Proof: Write the parts of $H$ as $S$ and $T$ [note that $S'$ may be neither $S$ nor $T$]. Suppose that there is a subset $U$ of $S \setminus S'$ s.t. $|(N_H(U) \cap S')| < |U|$. Then note that $U$ is independent. So $S'' = (S' \setminus (N_H(U) \cap S')) \cup U$ is also independent and is strictly larger than $S'$. So there cannot be such a subset $U$ of $S$. Likewise there cannot be such a subset $X$ of $T \setminus S'$.

Now let $Y$ be a subset of $(S \setminus S') \cup (T \setminus S')$ or equivalently let $Y$ be a subset of $V(H) \setminus S'$. Write $U \doteq Y \cap S$ and $X \doteq Y \cap T$. Then $|N_H(Y) \cap S'| = |N_H(U) \cap S'| + |N_H(X) \cap S'|$ [because $H$ is bipartite $N_H(U)$ and $N_H(X)$ do not intersect] while $|Y| = |U| + |X|$. So $|N_H(Y \cap S' )| = |N_H(U) \cap S'| + |N_H(X) \cap S'|$ $\geq |U|+|X| \geq |Y|$ [from the above paragraph]. Thus Lemma 1 follows. $\surd$

We now use Lemma 1 to finsh the proof of the exercise. Let $S'$ be the largest independent set in $G^c\doteq H$. Then $S'$ is a clique in $G$, so to finish the proof it suffices to give a proper coloring of $G$ with only $|S'|$ colors. We do this next.

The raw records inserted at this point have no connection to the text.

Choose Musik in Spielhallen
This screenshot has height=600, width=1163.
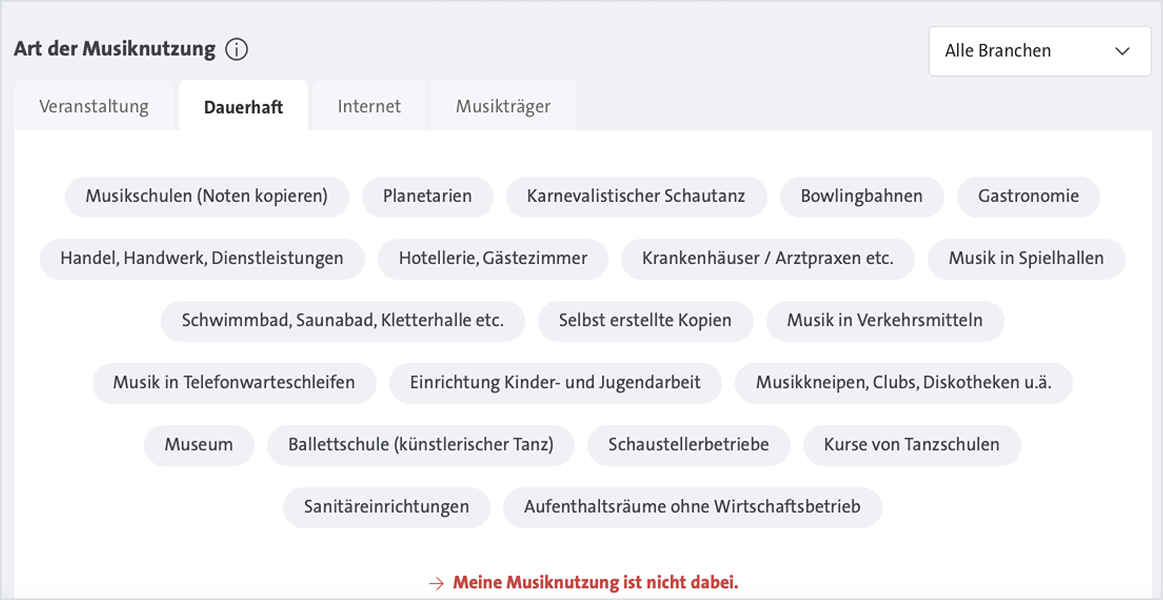click(x=1026, y=258)
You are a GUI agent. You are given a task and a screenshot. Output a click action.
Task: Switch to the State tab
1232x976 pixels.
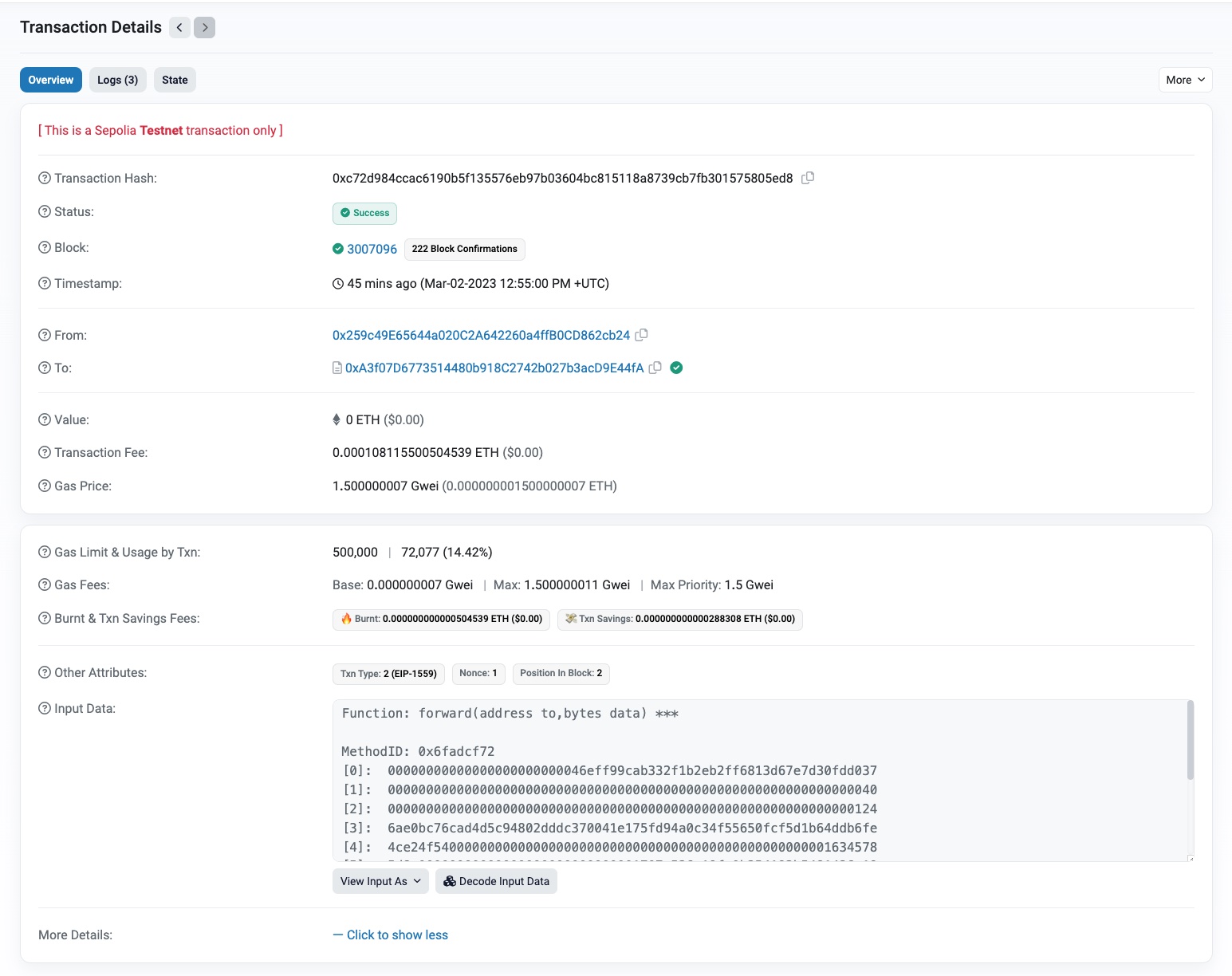[x=175, y=80]
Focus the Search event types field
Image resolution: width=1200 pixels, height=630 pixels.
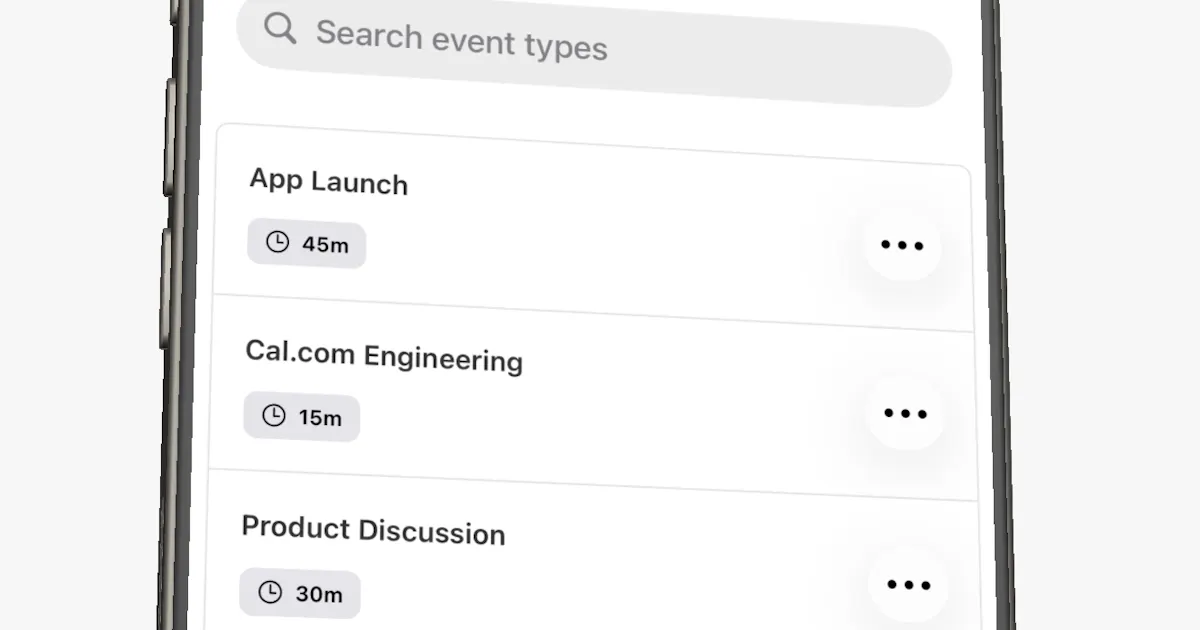pos(594,52)
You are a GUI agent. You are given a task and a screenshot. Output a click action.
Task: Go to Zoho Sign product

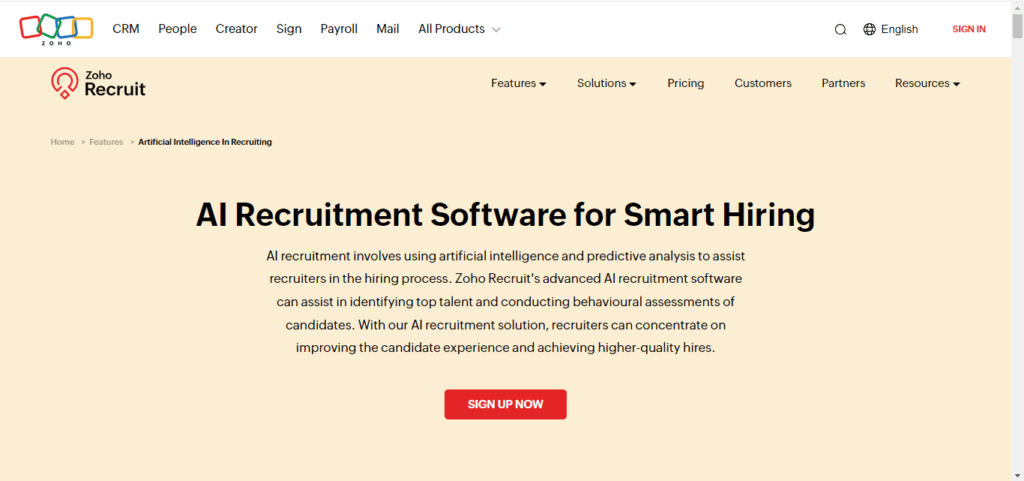click(289, 29)
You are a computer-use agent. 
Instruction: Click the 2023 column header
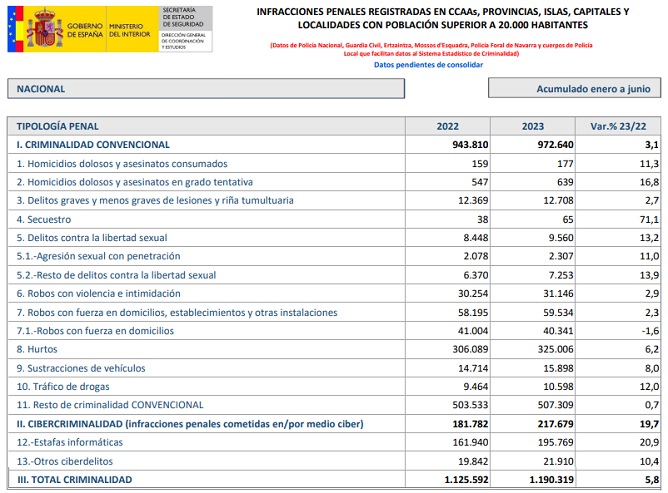point(534,126)
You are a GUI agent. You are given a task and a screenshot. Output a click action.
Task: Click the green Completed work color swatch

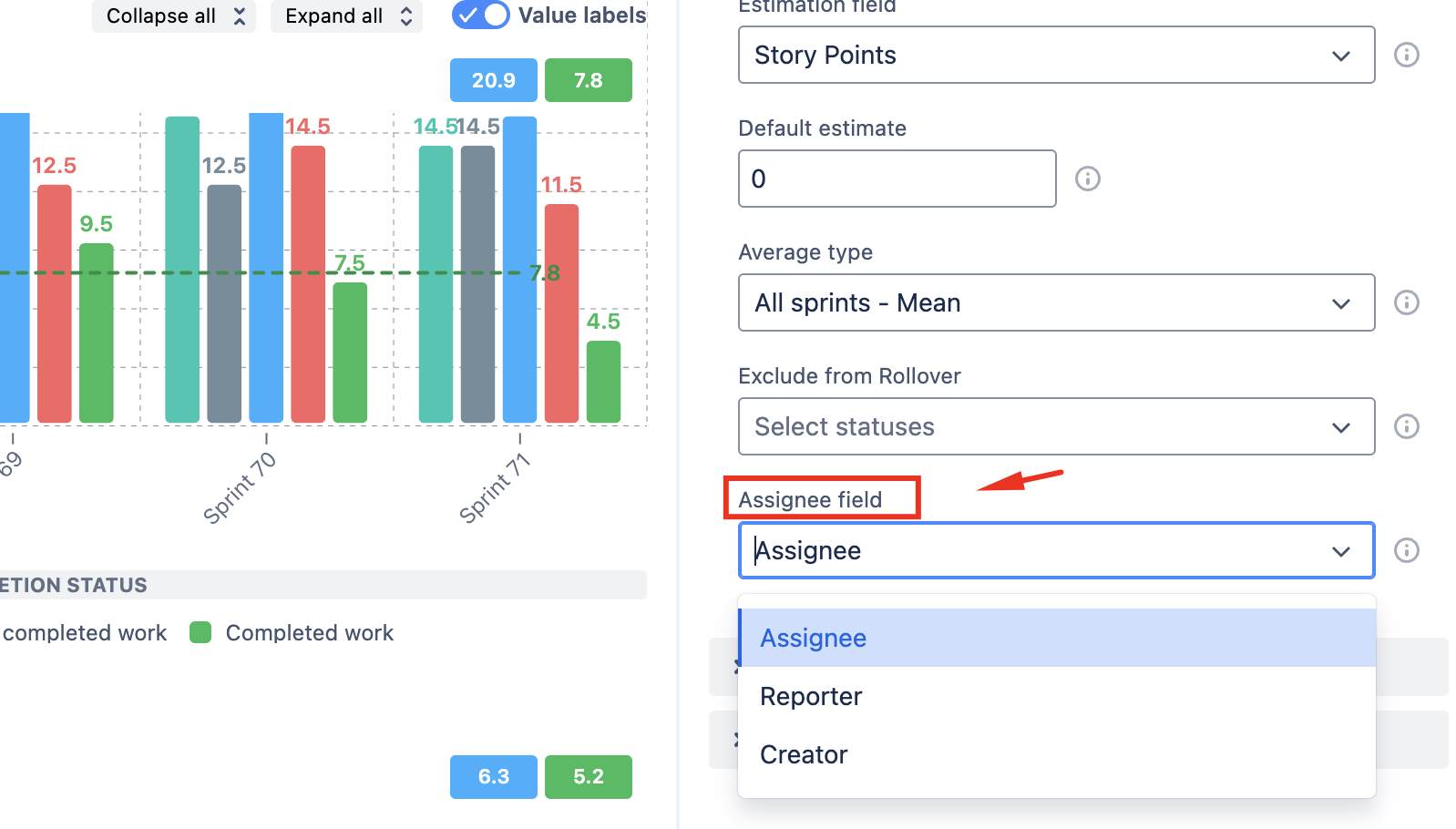(x=200, y=632)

We first note the following: Then as $H$ is bipartite by Lemma 1 and Hall's MAtching Theorem there is a matching $M^c$ in $H$ such that (a) every edge in $M^c$ has one edge in $S'$ and the other in $T' \doteq V(H)\setminus S'$, and (b) every vertex in $T'$ is covered.

We now give the coloring of $G$: Give every vertex in $S'$ a color from 1 through $|S'|$ and for each vertex $v \in T'$ give $v$ the color of the vertex that $v$ is matched with in $M^c$. The above coloring is a proper coloring in $G$.

Answer 2

Using the notation $G^c$ for complement, and $\alpha(G)$ for the stability number of $G$

The proposed proof went just a bit fast on the definition of $U$ and $V$. With its definition, you could have that $V$ is not the biggest independent set in $G^c$.

The key point is that you need $\vert V \vert \geq \vert U \vert$ before taking into account the isolated vertices of $G^c$, so that $\vert V\vert = \omega(G)=\alpha(G^c)$

Then if two elements of $U$, $u_1$ and $u_2$ are connected to the same vertices $v$ of $V$, then at least one of them must be connected to another vertices $v' \in V$.

The detailled written proof is a bit tedious, but try drawing appropriate graph, it's much easier to see. If need be I'll put the proof here tonight.